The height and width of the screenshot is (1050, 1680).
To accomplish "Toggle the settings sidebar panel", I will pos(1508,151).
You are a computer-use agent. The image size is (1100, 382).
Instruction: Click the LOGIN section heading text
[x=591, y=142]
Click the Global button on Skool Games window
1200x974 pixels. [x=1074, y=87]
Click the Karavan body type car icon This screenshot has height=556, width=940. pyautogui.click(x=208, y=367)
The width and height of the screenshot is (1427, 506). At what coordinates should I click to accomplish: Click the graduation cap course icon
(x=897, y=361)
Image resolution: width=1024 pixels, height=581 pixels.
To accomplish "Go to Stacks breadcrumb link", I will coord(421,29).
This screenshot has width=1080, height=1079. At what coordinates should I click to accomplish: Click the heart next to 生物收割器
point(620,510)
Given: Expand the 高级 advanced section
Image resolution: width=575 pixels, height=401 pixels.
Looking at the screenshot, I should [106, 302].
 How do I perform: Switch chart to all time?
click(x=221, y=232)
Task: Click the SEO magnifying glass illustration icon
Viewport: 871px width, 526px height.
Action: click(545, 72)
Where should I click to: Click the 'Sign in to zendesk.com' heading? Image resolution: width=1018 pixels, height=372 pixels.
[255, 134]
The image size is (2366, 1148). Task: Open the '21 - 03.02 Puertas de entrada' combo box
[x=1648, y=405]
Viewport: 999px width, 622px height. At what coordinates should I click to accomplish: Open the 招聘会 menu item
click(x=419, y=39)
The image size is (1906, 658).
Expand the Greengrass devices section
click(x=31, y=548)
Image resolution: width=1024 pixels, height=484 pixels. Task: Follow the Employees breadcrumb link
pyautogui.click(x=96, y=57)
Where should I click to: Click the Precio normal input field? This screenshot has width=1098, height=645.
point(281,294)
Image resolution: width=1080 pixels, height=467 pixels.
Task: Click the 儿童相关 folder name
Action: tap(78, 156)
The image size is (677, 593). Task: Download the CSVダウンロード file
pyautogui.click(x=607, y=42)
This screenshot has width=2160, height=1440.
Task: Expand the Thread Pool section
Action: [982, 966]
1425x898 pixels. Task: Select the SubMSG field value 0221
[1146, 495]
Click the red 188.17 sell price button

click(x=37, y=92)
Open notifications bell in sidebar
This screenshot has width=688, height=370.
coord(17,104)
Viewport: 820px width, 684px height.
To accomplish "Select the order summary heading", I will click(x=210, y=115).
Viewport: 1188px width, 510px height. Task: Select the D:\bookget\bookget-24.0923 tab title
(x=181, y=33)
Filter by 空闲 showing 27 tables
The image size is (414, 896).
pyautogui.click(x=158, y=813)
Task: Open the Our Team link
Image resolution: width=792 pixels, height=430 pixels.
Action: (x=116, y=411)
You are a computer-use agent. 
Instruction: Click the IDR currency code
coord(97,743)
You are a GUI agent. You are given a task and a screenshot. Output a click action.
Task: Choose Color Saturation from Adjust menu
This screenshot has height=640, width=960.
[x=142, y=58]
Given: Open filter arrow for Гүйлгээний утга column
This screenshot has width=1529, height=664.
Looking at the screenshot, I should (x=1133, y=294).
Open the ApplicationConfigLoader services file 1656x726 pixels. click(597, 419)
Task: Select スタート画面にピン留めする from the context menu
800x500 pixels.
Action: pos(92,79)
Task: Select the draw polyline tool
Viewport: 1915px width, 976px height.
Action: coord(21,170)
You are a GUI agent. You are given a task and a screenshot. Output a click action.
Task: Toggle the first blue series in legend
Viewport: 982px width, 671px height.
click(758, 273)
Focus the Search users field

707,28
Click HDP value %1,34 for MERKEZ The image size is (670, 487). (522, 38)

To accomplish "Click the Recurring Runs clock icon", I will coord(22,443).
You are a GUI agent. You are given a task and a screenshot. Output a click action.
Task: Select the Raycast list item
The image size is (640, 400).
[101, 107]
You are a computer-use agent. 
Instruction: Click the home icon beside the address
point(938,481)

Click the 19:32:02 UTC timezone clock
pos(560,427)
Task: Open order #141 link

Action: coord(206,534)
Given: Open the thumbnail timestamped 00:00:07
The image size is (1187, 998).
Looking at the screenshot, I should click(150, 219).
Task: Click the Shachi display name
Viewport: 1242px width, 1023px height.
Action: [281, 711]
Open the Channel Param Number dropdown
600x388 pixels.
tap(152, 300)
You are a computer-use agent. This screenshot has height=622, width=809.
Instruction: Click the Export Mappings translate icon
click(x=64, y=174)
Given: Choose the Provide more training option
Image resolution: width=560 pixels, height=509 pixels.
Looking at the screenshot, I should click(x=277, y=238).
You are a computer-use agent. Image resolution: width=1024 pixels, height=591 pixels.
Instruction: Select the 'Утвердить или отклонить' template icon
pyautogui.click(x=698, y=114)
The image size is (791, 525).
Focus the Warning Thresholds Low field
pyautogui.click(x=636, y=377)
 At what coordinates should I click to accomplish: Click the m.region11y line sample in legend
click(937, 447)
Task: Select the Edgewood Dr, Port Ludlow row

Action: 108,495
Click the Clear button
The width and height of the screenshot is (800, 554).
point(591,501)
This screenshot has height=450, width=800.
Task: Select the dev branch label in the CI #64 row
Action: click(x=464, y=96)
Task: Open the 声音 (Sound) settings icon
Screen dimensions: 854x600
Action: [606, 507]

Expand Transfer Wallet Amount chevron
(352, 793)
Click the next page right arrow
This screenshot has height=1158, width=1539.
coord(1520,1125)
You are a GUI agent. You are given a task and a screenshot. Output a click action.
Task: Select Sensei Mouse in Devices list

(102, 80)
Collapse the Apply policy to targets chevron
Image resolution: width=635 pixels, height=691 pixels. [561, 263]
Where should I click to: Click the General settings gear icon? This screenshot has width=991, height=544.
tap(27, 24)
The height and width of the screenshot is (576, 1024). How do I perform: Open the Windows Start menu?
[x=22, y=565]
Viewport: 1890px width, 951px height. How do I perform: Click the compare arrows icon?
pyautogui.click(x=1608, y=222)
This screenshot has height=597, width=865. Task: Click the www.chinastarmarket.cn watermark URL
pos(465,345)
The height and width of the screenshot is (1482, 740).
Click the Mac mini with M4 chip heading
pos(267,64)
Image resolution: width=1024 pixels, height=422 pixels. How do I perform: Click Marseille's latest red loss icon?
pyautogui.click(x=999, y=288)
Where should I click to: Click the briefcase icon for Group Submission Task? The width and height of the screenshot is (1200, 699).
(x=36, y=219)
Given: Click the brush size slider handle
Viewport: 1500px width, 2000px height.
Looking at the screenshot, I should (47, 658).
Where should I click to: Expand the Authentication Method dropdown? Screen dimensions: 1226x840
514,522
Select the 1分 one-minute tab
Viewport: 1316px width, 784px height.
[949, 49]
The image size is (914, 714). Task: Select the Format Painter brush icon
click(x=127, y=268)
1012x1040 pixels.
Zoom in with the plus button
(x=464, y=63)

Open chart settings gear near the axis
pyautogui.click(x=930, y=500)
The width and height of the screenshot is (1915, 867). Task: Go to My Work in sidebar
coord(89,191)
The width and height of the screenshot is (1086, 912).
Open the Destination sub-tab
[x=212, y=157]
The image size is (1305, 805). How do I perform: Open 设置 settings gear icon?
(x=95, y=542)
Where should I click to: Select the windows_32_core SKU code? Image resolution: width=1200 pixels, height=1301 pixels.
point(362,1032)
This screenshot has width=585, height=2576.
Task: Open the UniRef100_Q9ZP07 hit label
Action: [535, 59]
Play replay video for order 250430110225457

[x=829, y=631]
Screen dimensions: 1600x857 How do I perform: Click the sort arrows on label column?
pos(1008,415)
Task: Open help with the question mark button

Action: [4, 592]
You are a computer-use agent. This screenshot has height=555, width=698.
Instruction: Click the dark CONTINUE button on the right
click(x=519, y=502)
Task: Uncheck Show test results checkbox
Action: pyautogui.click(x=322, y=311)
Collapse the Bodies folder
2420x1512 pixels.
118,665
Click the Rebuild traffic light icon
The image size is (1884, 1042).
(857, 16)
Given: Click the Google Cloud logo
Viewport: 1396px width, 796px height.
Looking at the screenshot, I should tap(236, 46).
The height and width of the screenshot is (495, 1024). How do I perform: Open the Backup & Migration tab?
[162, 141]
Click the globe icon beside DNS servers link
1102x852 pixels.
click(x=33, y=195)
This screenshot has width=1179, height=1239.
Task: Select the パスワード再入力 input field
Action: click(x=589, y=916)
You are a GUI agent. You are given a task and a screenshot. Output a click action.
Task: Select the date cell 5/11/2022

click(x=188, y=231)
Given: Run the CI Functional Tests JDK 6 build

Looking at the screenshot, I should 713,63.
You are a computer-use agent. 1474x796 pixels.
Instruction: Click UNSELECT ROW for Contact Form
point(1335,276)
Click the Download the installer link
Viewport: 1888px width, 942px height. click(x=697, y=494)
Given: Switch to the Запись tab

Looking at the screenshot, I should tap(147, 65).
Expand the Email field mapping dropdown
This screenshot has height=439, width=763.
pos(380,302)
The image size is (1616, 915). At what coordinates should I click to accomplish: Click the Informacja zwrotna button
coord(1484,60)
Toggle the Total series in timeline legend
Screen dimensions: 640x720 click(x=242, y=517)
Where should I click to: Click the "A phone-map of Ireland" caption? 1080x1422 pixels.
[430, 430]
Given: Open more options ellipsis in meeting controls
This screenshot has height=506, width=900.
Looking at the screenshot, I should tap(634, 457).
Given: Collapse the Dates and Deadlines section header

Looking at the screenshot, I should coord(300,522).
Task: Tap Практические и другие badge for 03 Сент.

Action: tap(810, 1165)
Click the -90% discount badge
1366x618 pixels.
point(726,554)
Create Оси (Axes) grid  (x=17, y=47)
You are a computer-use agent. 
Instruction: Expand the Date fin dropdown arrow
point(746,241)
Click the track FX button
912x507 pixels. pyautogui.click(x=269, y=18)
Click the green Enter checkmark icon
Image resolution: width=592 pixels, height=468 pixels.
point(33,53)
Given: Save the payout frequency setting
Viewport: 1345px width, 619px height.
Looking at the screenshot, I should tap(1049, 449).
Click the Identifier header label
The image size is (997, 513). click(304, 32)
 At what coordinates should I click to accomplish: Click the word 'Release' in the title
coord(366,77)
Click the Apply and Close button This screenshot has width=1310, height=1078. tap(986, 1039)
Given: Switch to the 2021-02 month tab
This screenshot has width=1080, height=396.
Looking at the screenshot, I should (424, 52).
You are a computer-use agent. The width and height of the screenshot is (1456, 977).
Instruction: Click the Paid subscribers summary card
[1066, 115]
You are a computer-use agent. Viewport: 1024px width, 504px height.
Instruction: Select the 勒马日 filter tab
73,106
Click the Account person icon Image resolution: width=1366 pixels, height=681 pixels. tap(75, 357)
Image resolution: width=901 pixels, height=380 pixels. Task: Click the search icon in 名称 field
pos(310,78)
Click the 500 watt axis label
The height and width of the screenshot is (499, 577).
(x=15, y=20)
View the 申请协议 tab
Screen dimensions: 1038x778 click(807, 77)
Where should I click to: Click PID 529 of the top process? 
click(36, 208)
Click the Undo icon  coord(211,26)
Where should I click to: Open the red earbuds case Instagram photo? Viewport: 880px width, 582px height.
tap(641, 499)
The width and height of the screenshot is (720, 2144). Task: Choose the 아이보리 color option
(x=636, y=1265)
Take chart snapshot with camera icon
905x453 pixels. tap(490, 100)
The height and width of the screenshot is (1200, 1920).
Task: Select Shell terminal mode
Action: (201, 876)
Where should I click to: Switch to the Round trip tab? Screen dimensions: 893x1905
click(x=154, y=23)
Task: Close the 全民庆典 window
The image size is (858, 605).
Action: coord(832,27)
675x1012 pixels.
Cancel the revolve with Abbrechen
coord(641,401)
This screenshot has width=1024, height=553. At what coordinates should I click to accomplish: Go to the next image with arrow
== == ==
:: Requirement ::
Within the listing above, filter for lines holding the string "Close" and copy each one.

:: Task solution ::
Click the Apply and Close button This screenshot has width=1310, height=1078. tap(986, 1039)
Task: Close the 全民庆典 window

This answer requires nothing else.